Can anyone help me to translate and/or transcribe some lyrics from a Russian lullaby?  It's a song from the movie "John Wick". 
I've uploaded an MP3 of the song here: lullaby 
These are the lines I've been able to figure out so far with the help of Google and some friends: 
1: Баю-баюшки-баю (Hush, little one, sleep.)
2: Не ложися на краю (Don't lie close to the bed edge.)
3: Баю-баюшки-баю (Hush, little one, sleep.)
4: ? (?)
5: Баю-баюшки-баю (Hush, little one, sleep.)
6: ? (?)
7: Баю-баюшки бай бай (Hush, little one, bye-bye.)
8: ? (Fall asleep soon.) 
It's just the 4th and 6th lines (which appear to be a repeat) which elude me.

----------


## RedFox

The accent makes it difficult to understand.
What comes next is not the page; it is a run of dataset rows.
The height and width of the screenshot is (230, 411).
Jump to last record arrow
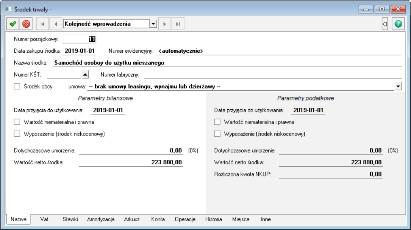pos(177,24)
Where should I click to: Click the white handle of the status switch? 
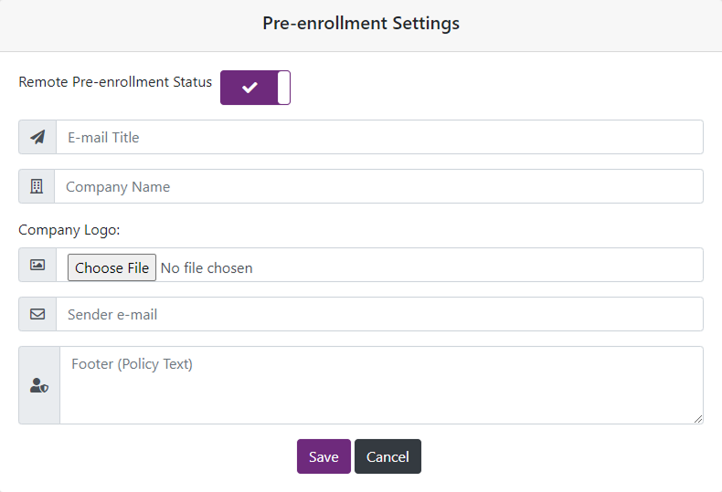[x=283, y=88]
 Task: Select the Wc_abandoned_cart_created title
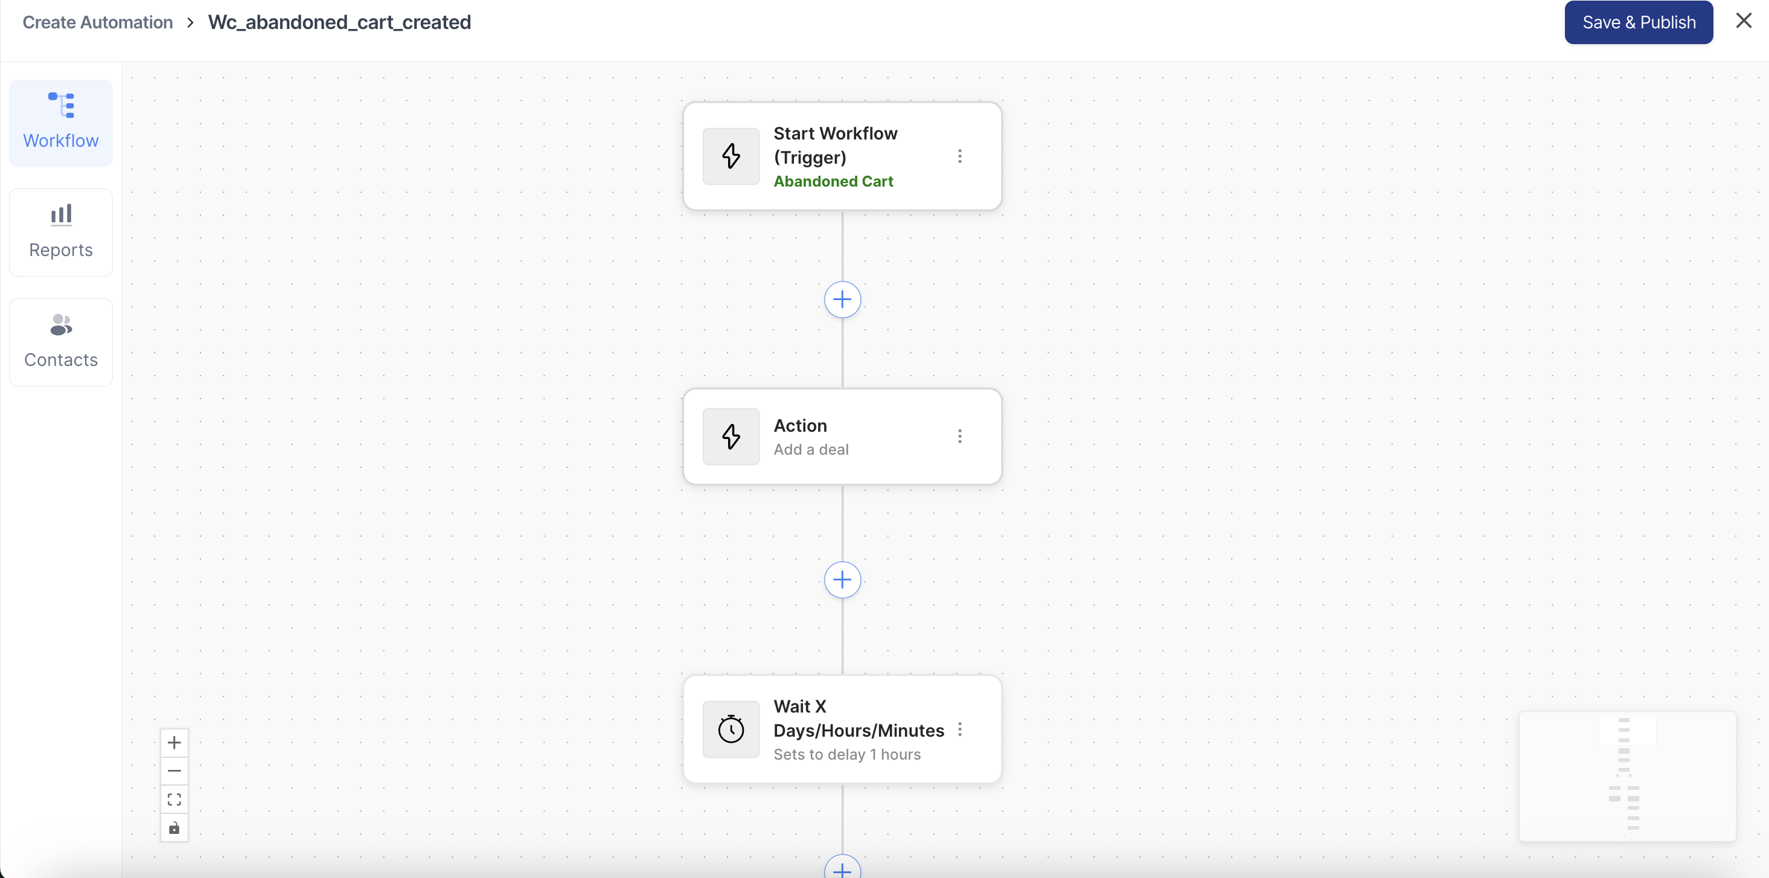(339, 21)
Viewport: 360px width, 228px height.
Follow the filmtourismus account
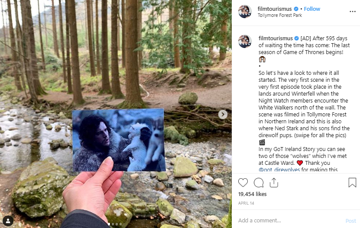[312, 9]
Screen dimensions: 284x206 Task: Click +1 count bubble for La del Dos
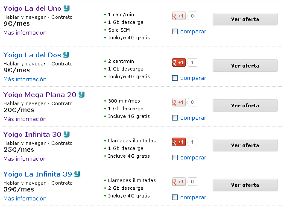pyautogui.click(x=192, y=62)
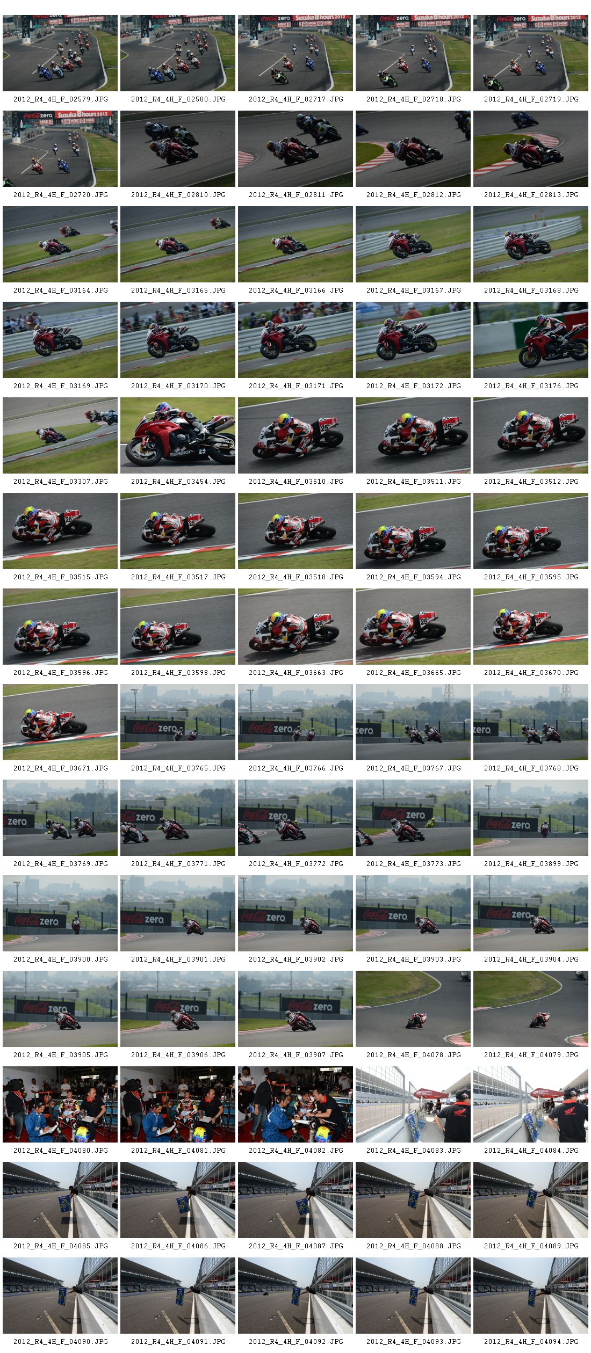Click the 2012_R4_4H_F_03765.JPG Coca-Cola zero photo
This screenshot has height=1353, width=591.
click(177, 722)
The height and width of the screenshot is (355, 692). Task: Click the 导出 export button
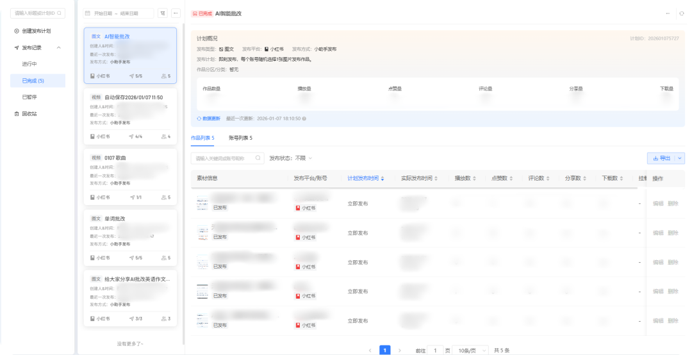click(661, 158)
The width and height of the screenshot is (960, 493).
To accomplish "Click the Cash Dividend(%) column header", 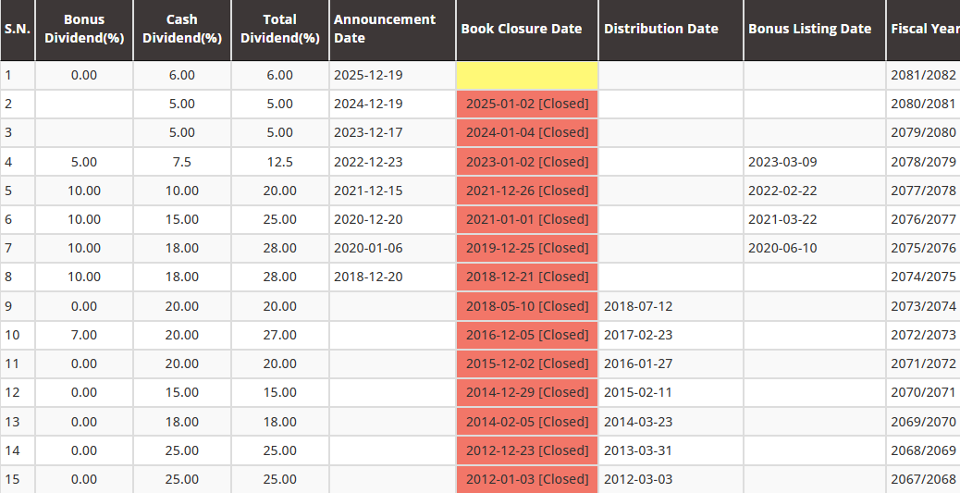I will (x=182, y=29).
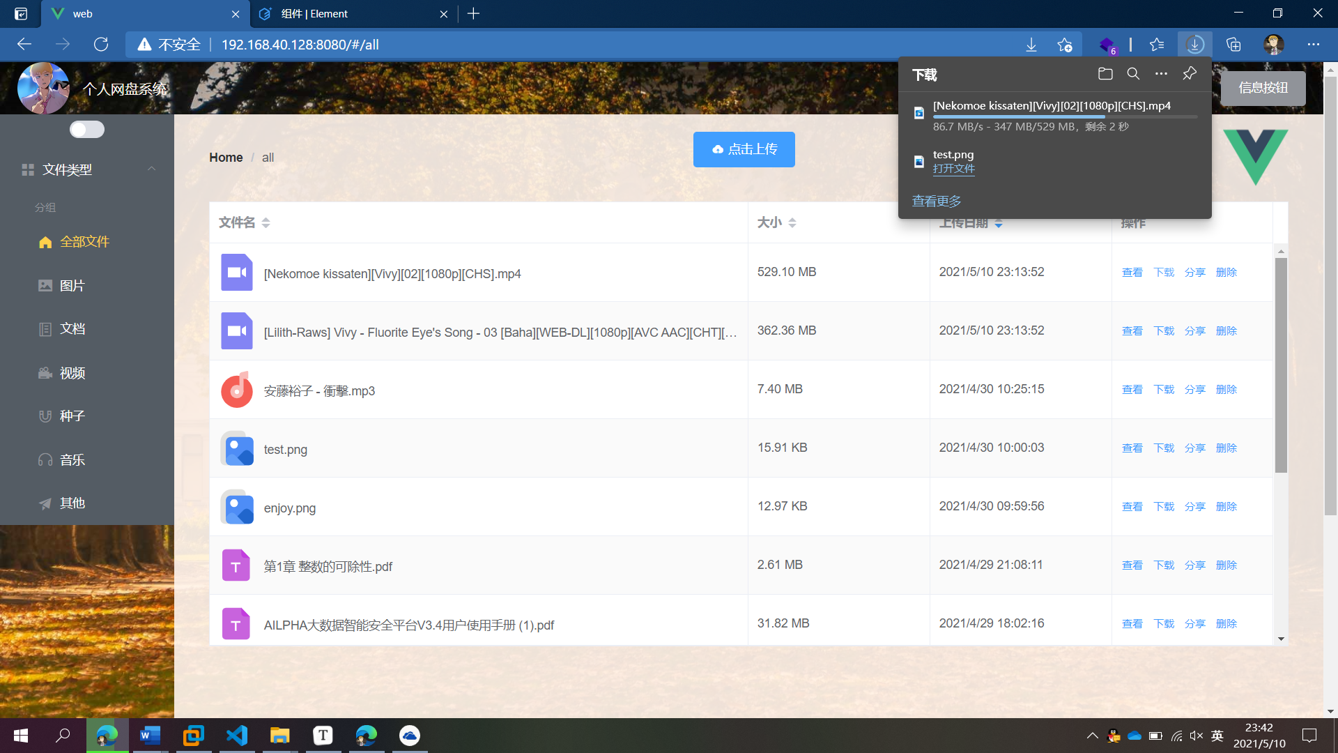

It probably should be: 
баю баюшки баю
не ложися на краю (Don't lie close to the bed edge.)
баю баюшки баю
волки воют на луну (Wolves howl at the moon.) 
баю баюшки баю
волки воют на луну (Wolves howl at the moon.)
баю баюшки бай-бай
поскорее засыпай (Hurry to fall asleep.)

----------


## dieuchien

Thank you very much! :D

----------


## Alex80

> Thank you very much!

 It's short and modified version of famous russian lullaby: 
Баю-баюшки-баю, 
> Hush, little one, sleep.
Не ложися на краю. 
> Don't lie close to the edge
Придет серенький волчок,
> (otherwise) Gray wolf will come
Он ухватит за бочок
> and will grip/bite your hip
И потащит во лесок,
> will drag you to the forest
Под ракитовый кусток.
> under broomstick.
К нам, волчок, не ходи,
> Wolf, go away,
Нашу _имя_ребенка_ не буди.
> Do not wake up our _child_name_.

----------